Anders gezegd: de rechtbank vindt het aannemelijk dat de erfgename na het overlijden van erflaatster zakelijke afspraken is nagekomen die in aard en omvang gelijk zijn aan de afspraken die erflaatster vóór haar overlijden met derden had gemaakt. Uit de nakoming van die afspraken maakt de rechtbank op wat de aard en omvang van die afspraken zijn. Aannemelijk is dat als de erflaatster niet onverhoopt was komen te overlijden, dezelfde herbestemming zou hebben plaatsgevonden.

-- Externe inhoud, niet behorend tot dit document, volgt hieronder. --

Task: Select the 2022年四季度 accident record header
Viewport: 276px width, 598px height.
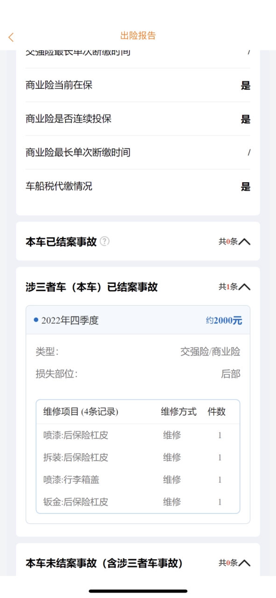Action: [138, 320]
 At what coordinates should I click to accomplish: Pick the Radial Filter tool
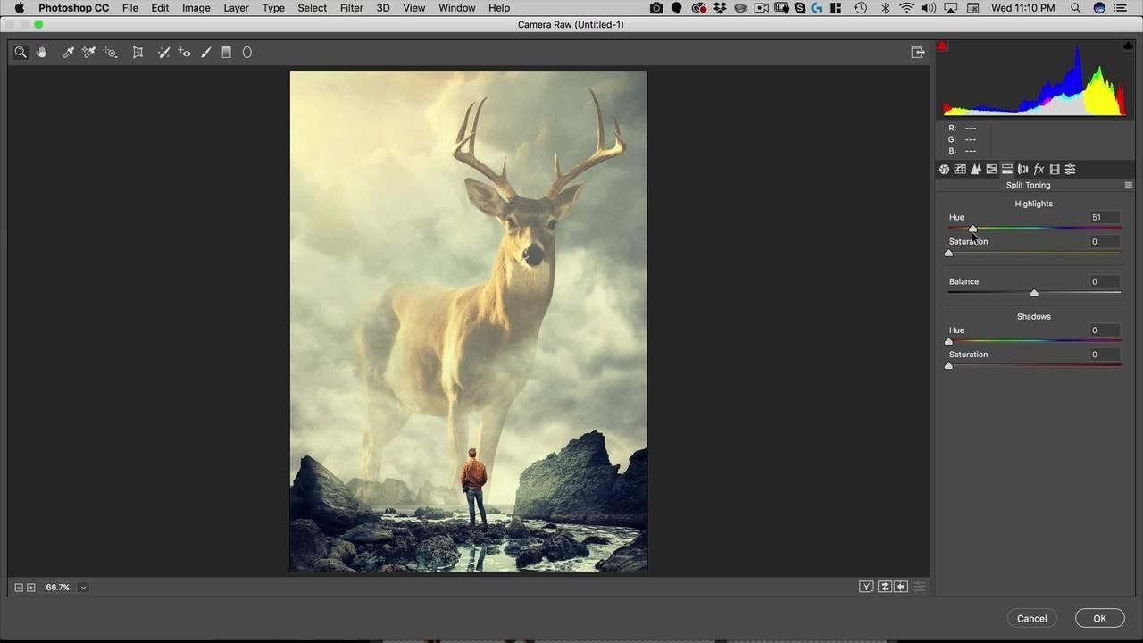[x=247, y=53]
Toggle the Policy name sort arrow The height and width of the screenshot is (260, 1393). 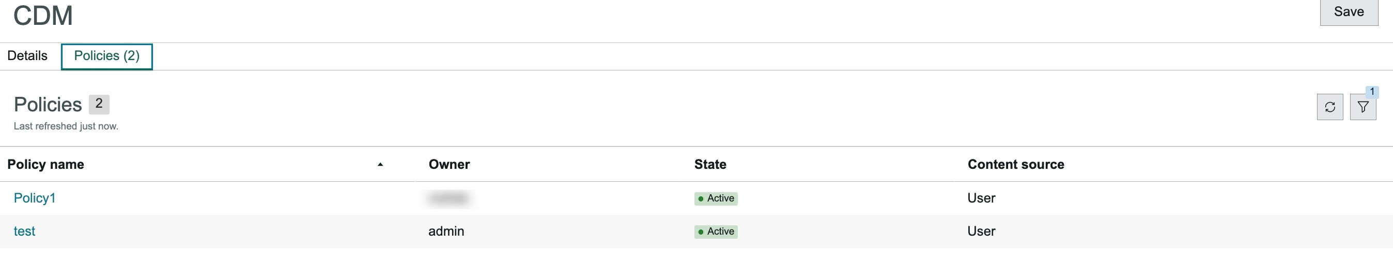(380, 164)
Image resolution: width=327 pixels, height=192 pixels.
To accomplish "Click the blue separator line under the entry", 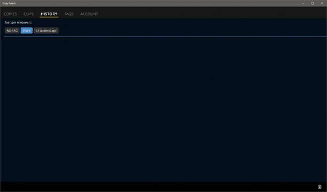I will [165, 36].
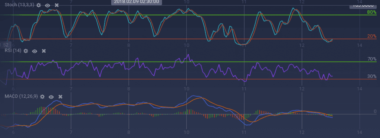Select the RSI (14) indicator label
Image resolution: width=380 pixels, height=138 pixels.
(x=13, y=51)
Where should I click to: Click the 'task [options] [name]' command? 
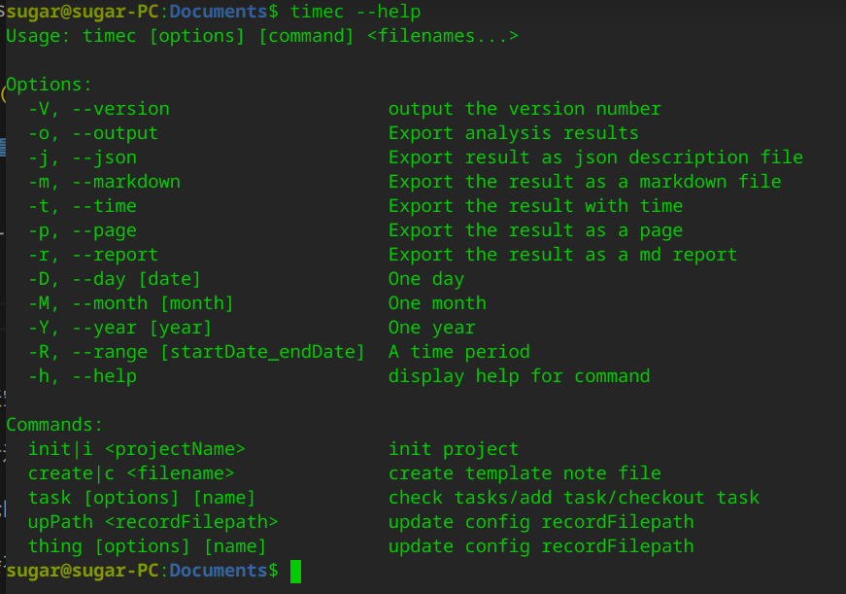tap(142, 498)
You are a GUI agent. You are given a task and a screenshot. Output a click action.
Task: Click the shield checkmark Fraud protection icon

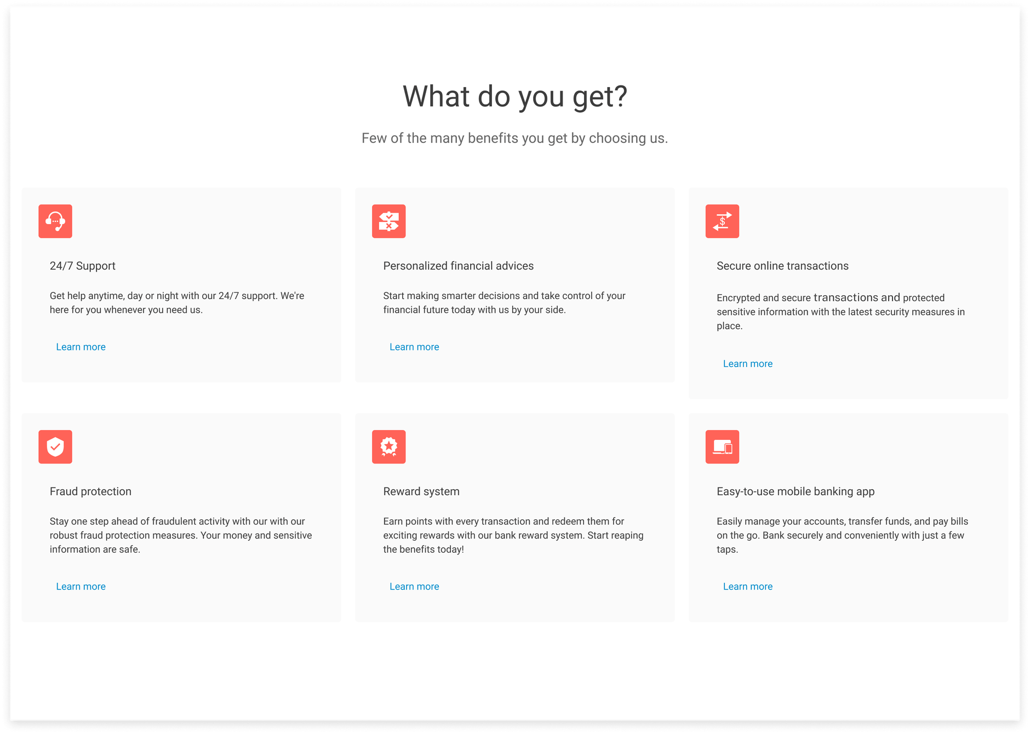click(55, 447)
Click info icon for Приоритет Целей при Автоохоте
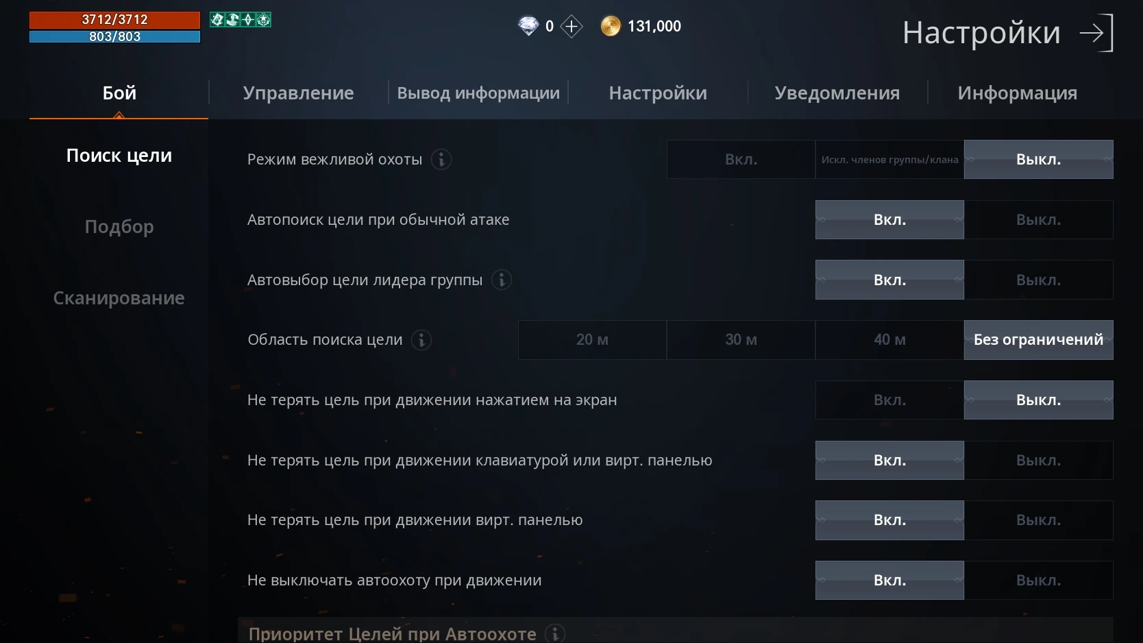 [555, 633]
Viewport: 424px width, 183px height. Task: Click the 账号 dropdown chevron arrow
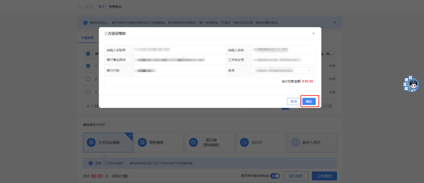tap(309, 70)
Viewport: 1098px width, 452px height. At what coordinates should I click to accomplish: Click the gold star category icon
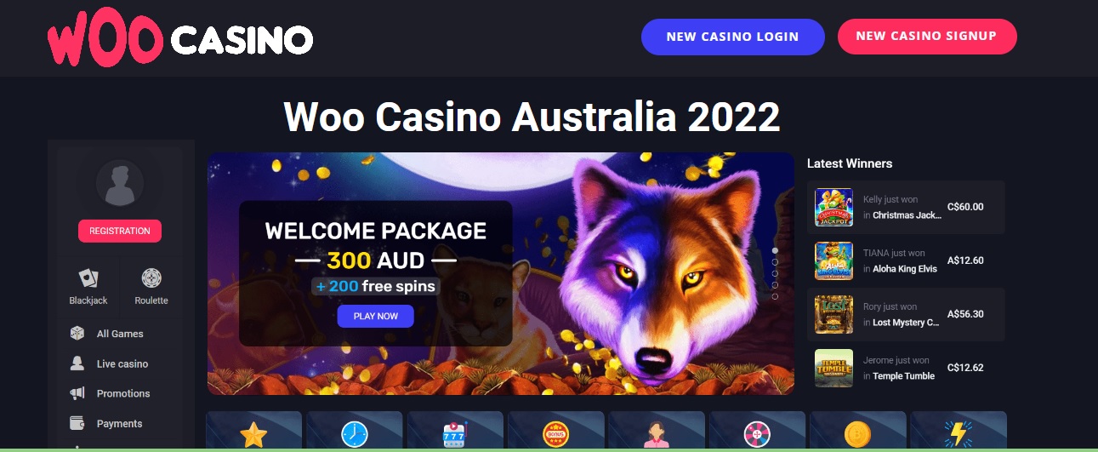point(253,434)
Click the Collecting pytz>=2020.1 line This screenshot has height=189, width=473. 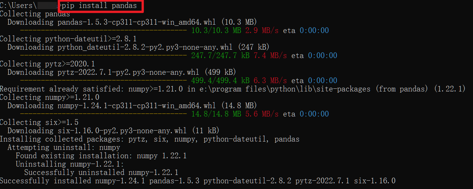click(x=47, y=64)
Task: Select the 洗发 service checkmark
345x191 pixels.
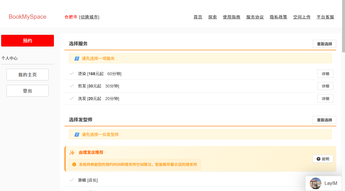Action: tap(72, 98)
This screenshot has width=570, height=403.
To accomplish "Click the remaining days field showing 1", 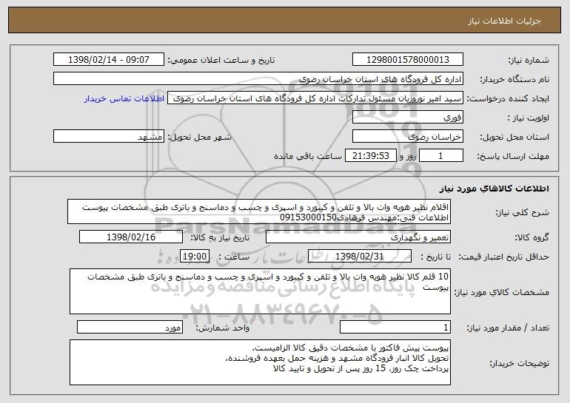I will [x=441, y=156].
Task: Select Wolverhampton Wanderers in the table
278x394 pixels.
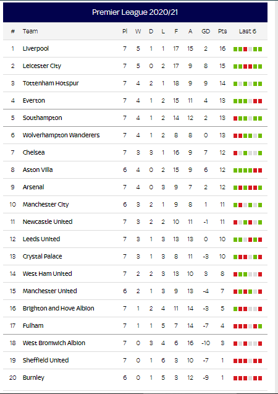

Daarmee sluit deze uitkomst van het geschil aan bij de bedoeling van de bedrijfsopvolgingsregeling: het faciliteren van reële bedrijfsopvolgingen, zonder fiscale belemmeringen. Naar het oordeel van de rechtbank is de erfgename met het uitvoeren van de investeringsplannen en het nakomen van de afspraken uit de overeenkomsten met de buren erflaatster volledig opgevolgd in haar onderneming en heeft zij deze de facto voortgezet. Bij die voortzetting hoort ook (het overnemen van) de herbestemming van de financiële vaste activa.
Oordeel rechtbank
De rechtbank komt tot de slotsom dat de financiële activa tot een bedrag van € 1.015.953 voor de toepassing van de bedrijfsopvolgingsregeling tot het ondernemingsvermogen behoren, zodat die voor de berekening van de aanslag erfbelasting mogen worden vrijgesteld.
Omdat de going concernewaarde van het bedrijf nihil is, is het gehele ondernemingsvermogen door de bedrijfsopvolgingsregeling vrijgesteld. De aanslag erfbelasting moet worden verlaagd tot € 10.289.
Let op: Gezien de overwegingen van de rechtbank is het een volstrekt redelijke en logische uitkomst. Jammer dat de Belastingdienst het nodig vond om in deze zaak zo’n zuur standpunt in te nemen. Helaas gebeurt dat vaker.